I can see myself not only in Adam and Eve, but in every Old and New Testament saint. Mankind hasn't changed since the fall. I see their failures and victories and learn where their situations connect with my situation. I apply the timeless truth to the timing in my life.

The last action to take is the most important and it is what we do after we study the Bible. This is our response to the Word of God.

Obey immediately! "He looks at himself and goes away and at once forgets what he was like."

We cannot wait to live out what we have learned. Pray about it, meditate on it, memorize it and tell others about it. We must do it and we must do it immediately. This is what truly separates the hearer from the doer. The hearer immediately forgets because of neglect while the doer immediately perseveres in the truth by acting upon it.

The theme of James is the testing of your faith. The whole book is centered on understanding the difference between living faith and dead faith (James 2:17). We get to the third test of faith and it has everything to do with obedience to the Scripture. If we are truly saved we will be obedient to God’s Word. If we go through the motions of Bible listening, Bible reading, even Bible study only to go away unchanged it might be an indication of dead faith. You might only be “deceiving yourself.” About what? About whether you are a believer or not. 1 John 2:3-6 makes it clear:
3 And by this we know that we have come to know him, if we keep his commandments. 4 Whoever says “I know him” but does not keep his commandments is a liar, and the truth is not in him, 5 but whoever keeps his word, in him truly the love of God is perfected. By this we may know that we are in him: 6 whoever says he abides in him ought to walk in the same way in which he walked.
Has the Bible ever changed you? Have you ever obeyed the Bible for salvation?
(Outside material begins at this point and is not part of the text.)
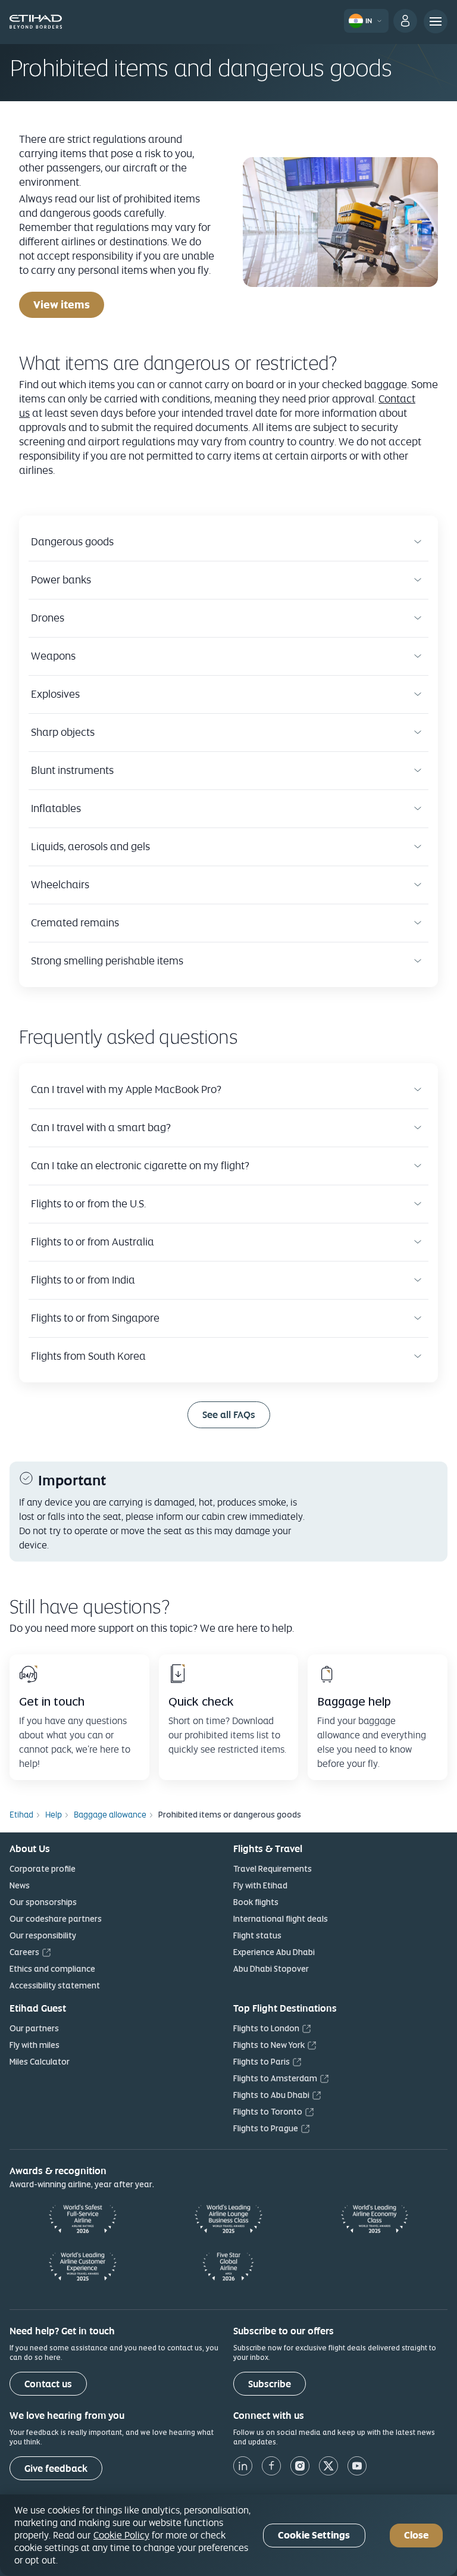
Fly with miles (35, 2045)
For the true believer there are five failures in Bible study. These five failures are overcome by the five actions found in James 1:21-25.
Failure #1: Unconfessed sin – therefore put off sin by confessing and asking forgiveness.
Failure #2: Wrong attitude – therefore submit yourself to the authority of the Word of God.
Failure #3: Wrong focus – therefore begin by observing God in the passage.
Failure #4: Wrong method – therefore observe humanity in the passage and then apply the truth to your life situation.
Failure #5: Apathetic neglect – therefore depend fully and completely upon God for the power to obey immediately.